Cenaze Törenlerinden CHP'ye Ne Çıkar?
PKK’nın, Midyat İlçe Emniyet Müdürlüğü önünde bombalı araç patlatarak katlettiği altı insandan biri olan, polis memuru Nefize Özsoy’un cenaze töreninde, almak isteyen için ibretlik bir görüntü var. Cami çıkışında CHP’lilerin çıkardığı arbede görüntülerinden söz etmiyorum. Onlar ayrı rezillik.
Cami avlusunda, tabutun başında, şehit polisin eşiyle Kılıçdaroğlu tam yan yana denk geliyorlar. Merhum polisin, kendisi de polis memuru olan eşi rahatsız. Sağ yanında Kılıçdaroğlu, sol yanında emniyet müdürü var. Müdürün (CHP genel müdürünün değil, emniyet müdürünün) kulağına eğilip bir şeyler söylüyor. Müdür de koluna girerek “Allah aşkına, tatsızlık çıkmasın” gibisinden, onu yatıştırmaya çalışıyor. Bir gün önce, bir başka cenazede, Kılıçdaroğlu’nun önüne boş mermi kovanı atılmış, CHP’nin yolladığı çelenkler parçalanmış, daha önce bir başkasında da yumurta fırlatılmış olduğu için tedirginlik duyuyor olması normal.
Merhumun eşi yine de dayanamıyor ve emniyet müdürü ile yer değiştiriyor. PKK bombasıyla ölmüş, bir metre ötesinde yatan eşinin tabutu önünde Kılıçdaroğlu’yla yan yana durmayı kendisine yediremiyor. Devletin kurucu partisi olmanın ekmeğini 80 sene yemiş bir parti için daha utanç verici bir tablo az bulunur herhalde.
Ancak CHP yönetimi, bu tablodan ibret alıp terör konusundaki siyasetini gözden geçireceğine, faturayı hükümete ve kendilerine tepki gösteren vatandaşa çıkarmayı seçiyor.
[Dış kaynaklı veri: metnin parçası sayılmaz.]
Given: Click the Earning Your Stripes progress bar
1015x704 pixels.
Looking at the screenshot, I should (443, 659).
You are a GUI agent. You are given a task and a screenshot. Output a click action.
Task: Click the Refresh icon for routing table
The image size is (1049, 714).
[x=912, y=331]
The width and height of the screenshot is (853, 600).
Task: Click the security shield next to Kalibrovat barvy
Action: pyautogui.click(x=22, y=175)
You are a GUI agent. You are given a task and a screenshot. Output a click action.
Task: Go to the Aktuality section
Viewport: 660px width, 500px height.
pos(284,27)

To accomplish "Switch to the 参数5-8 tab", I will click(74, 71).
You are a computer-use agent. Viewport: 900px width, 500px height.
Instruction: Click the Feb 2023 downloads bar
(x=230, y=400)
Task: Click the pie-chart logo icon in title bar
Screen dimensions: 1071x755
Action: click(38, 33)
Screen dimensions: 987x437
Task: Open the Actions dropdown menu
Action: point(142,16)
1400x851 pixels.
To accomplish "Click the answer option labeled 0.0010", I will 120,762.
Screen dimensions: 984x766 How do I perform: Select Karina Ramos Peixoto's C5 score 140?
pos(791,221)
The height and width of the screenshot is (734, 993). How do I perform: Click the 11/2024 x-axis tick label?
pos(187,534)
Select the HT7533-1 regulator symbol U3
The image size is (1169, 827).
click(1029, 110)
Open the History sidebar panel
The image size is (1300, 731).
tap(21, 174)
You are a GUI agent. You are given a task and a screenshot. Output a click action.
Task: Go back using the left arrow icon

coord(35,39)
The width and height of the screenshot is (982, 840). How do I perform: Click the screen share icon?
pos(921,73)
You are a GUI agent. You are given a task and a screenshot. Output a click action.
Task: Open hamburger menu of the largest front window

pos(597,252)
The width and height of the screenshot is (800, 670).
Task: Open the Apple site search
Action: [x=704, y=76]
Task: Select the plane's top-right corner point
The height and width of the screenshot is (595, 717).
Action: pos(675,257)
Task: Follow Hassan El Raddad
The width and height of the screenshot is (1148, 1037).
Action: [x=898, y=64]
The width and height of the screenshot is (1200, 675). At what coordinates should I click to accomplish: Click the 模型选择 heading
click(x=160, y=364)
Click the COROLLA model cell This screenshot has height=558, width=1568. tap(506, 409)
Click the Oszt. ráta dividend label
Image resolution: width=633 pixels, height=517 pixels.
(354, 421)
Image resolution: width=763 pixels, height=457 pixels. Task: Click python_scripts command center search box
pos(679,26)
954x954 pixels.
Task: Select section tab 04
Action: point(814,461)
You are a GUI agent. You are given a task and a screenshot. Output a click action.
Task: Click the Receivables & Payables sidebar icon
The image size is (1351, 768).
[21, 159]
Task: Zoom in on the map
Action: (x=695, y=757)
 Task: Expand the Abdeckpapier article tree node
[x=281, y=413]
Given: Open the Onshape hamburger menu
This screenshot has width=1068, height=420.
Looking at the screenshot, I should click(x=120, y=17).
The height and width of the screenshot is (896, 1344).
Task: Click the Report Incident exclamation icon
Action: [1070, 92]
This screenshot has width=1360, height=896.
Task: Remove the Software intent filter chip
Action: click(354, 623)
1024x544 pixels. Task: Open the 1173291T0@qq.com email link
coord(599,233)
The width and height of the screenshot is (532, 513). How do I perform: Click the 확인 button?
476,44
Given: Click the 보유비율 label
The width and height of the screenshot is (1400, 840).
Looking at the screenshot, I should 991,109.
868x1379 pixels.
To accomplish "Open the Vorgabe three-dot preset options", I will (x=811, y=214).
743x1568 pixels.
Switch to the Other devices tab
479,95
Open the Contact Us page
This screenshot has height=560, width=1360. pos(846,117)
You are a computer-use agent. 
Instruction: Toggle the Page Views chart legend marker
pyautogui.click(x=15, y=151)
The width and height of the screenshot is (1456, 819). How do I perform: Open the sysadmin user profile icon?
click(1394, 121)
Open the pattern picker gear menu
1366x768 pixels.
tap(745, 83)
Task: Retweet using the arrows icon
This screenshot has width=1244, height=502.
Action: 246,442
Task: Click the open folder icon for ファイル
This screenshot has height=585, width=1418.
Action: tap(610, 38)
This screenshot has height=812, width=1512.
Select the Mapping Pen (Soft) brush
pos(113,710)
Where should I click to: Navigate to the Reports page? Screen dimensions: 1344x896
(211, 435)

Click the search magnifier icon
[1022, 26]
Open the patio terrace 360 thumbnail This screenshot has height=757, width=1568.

Boş mermi kovanı atmak gibi mafyatik çağrışımlı veya yumurta fırlatmak gibi, şahsen ilkel bulduğum protestoları haklı göstermeye çalışacak halim yok. Fakat bu protestoların, tıpkı kendilerinin sorduğu gibi “Neden hükümete değil de CHP’lilere?” yöneldiğini asıl sorgulaması gerekenler CHP’liler değil mi?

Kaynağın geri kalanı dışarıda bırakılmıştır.